Plasmonic Nanoarray for Molecular Fingerprinting of Cancer Progression
Dr. Huang Lin
Associate Professor
School of Medicine, Shanghai Jiao Tong University
*The organization and the title are those when awarded
Research summary
Metabolic biomarkers* are critical indicators in the early diagnosis of cancers, and their sensitive detection and accurate analysis are indispensable for clinical decision-making. However, conventional diagnostic methods face challenges in sample pretreatment efficiency, detection sensitivity, and data interpretation. To address these issues, Dr. Huang developed an integrated system combining solid-phase metabolic molecule separation, enhanced mass spectrometry* detection, and AI-driven metabolic profiling. By innovatively designing porous materials with size-exclusion pores and biochemical affinity probes, she established a solid-phase extraction method that improves metabolic molecule enrichment by over 1,000-fold compared to conventional techniques. This breakthrough eliminates complex sample pretreatment steps and enables efficient biomarker isolation from minute clinical samples. Furthermore, through precise control of photothermal-electrochemical interactions, she engineered nanostructured substrates to amplify mass spectrometry signals, achieving single-cell-level detection sensitivity and 95% metabolite coverage. This surpasses the limitations of traditional liquid chromatography-mass spectrometry methods in throughput and detection range. Finally, by developing a deep neural network model*, she created a multi-cancer metabolic atlas that integrates high-dimensional data from clinical cohorts.

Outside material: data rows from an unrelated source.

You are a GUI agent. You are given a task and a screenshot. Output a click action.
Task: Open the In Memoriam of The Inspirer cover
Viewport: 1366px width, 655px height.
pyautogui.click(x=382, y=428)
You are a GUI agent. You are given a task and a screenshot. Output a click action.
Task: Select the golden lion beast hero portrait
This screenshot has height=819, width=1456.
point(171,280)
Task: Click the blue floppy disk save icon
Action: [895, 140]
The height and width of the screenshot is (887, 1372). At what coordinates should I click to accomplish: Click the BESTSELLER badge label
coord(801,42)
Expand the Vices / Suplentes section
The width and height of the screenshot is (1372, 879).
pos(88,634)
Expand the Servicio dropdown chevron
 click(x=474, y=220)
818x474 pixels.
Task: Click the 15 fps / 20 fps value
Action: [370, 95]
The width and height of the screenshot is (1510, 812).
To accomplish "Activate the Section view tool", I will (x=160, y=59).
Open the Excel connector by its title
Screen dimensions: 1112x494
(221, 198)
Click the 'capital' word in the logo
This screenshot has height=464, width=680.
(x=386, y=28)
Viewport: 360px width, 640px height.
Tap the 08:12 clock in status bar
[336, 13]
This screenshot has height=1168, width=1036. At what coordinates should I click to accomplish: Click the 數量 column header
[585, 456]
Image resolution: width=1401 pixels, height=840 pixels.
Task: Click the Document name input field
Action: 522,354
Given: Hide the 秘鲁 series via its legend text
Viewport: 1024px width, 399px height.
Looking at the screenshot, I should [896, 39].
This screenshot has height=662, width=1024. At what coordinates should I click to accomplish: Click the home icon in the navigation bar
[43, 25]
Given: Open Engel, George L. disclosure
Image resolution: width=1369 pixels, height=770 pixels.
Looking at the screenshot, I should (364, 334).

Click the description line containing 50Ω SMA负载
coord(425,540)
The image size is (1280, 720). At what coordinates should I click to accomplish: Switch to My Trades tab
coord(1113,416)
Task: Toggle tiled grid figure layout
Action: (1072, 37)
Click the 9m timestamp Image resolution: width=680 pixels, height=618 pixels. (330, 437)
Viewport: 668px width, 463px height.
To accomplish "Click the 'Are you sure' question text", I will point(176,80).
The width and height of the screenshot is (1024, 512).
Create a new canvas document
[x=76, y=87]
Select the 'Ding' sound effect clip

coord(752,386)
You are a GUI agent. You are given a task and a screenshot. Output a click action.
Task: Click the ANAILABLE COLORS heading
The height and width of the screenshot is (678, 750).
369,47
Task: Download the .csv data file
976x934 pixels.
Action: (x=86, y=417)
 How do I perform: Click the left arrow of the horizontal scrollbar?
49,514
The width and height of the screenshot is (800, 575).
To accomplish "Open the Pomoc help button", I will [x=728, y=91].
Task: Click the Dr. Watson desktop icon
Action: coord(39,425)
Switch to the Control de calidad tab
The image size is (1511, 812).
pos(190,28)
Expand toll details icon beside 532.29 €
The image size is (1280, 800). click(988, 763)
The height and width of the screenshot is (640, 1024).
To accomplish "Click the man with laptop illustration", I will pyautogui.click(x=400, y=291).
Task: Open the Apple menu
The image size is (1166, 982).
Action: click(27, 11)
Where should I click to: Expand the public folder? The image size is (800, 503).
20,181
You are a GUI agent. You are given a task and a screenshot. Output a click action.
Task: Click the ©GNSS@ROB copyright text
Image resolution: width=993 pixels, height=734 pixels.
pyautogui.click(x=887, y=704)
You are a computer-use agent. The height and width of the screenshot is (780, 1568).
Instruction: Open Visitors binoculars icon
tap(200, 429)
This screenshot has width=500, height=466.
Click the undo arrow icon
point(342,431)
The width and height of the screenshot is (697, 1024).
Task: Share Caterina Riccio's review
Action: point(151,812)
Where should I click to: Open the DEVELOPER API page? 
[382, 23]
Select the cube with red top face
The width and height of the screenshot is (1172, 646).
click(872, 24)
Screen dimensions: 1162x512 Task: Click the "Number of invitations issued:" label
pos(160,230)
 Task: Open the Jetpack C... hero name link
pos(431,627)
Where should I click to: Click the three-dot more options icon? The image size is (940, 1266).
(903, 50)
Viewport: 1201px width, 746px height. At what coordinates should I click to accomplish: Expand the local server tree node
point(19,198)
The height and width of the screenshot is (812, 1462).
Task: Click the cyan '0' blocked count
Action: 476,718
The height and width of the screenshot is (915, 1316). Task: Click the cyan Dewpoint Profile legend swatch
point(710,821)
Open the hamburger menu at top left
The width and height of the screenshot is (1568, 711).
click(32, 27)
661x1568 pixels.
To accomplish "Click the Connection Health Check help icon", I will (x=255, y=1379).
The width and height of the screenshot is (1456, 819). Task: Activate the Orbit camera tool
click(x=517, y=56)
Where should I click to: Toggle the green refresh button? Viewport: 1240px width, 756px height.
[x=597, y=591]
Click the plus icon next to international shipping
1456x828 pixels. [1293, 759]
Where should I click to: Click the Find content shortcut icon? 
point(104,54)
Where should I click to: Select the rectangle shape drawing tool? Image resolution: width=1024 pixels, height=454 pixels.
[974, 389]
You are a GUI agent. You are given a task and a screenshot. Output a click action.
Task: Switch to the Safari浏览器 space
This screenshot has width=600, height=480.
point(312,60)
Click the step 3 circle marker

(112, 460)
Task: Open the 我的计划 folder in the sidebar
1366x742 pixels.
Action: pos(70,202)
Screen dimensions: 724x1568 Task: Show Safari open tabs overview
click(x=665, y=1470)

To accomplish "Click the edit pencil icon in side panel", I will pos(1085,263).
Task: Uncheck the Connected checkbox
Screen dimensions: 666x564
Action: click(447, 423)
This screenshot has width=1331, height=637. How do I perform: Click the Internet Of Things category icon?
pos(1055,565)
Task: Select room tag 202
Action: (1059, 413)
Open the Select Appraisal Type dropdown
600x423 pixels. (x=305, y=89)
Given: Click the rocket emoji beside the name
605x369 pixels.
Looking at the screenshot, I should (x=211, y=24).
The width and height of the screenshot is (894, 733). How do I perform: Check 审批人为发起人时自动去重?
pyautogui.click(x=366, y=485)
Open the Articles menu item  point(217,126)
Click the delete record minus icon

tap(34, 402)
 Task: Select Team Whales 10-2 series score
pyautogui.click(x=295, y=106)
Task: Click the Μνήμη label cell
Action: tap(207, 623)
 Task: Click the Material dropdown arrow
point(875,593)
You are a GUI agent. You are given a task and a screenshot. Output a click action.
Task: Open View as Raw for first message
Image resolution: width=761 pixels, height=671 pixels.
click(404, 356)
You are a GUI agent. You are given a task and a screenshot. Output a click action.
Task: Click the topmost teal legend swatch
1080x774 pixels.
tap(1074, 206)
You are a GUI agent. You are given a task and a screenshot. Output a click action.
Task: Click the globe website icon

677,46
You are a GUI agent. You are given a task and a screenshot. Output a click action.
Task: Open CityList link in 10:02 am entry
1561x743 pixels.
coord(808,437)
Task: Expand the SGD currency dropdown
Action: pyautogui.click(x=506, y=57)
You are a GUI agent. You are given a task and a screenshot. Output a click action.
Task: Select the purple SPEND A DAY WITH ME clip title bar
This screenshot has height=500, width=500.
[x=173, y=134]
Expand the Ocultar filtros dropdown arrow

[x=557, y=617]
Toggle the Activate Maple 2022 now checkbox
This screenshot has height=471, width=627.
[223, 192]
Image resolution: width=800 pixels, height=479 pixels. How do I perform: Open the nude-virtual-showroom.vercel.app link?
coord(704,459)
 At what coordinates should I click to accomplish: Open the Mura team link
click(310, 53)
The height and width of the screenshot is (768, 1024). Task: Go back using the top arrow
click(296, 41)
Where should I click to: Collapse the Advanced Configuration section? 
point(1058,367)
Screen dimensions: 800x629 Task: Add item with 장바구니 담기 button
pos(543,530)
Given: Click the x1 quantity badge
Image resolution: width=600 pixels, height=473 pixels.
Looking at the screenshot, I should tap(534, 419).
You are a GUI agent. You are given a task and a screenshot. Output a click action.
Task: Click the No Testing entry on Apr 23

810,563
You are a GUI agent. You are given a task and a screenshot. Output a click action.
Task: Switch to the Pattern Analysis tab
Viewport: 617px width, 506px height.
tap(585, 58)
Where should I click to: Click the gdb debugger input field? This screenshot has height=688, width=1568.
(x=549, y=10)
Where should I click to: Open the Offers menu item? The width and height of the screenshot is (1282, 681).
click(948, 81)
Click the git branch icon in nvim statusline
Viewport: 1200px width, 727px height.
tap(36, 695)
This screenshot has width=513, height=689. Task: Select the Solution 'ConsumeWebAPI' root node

This AI model achieves over 90% diagnostic accuracy for challenging cancers such as lung cancer, colorectal cancer, and cholangiocarcinoma, significantly outperforming conventional biomarker analysis methods. These technologies eliminate the need for invasive biopsies and enable rapid, high-precision cancer diagnosis. Beyond oncology, this interdisciplinary approach can be adapted for applications in precision medicine*, pharmaceutical development, and metabolic disease research.